## Stated task
Reproduce word for word the passage of the text responding to a book review that opens with the words containing "So, to the review." and closes with "is clearly pro-Palestinian?".

** start Source extract **

Some Responses to a Review

Ben Edson, who I know well and admire a great deal, posted a review of ‘Other’ on his site recently, and I wanted to take the opportunity to respond to a few of the points he makes there.

Firstly, I want to say thanks to him for taking the time to write it, and that I’m open to all sorts of reviews – good or bad – and don’t take it personally at all! It’s good that the old world has gone where a review was published and that was it; far better to open conversation and be able to respond back and forth.

So, to the review. Ben opens by talking about the opening of the book:

The title of the book opens it to critique from the start, my question throughout was: How is this modelling the love of the other? For example, how does the book model a love for Israel when it is clearly pro-Palestinian?

For those who don’t know me, I do have some experience of the region, and have visited a number of times. I’ve also spent a fair amount of time with people from all sides of the conflict, and one thing that I think Israeli peacemakers would agree on is this: you can only model a love for Israel if you are pro-Palestinian. The only way that Israel is going to experience peace within itself is if it acts justly towards Palestinians. It is a clear-cut case of justice needing to be done.

** end Source extract **
** start Supplied information **

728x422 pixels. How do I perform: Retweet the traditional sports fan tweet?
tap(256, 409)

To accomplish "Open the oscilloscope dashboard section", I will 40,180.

** end Supplied information **

## Exercise result
So, to the review. Ben opens by talking about the opening of the book:

The title of the book opens it to critique from the start, my question throughout was: How is this modelling the love of the other? For example, how does the book model a love for Israel when it is clearly pro-Palestinian?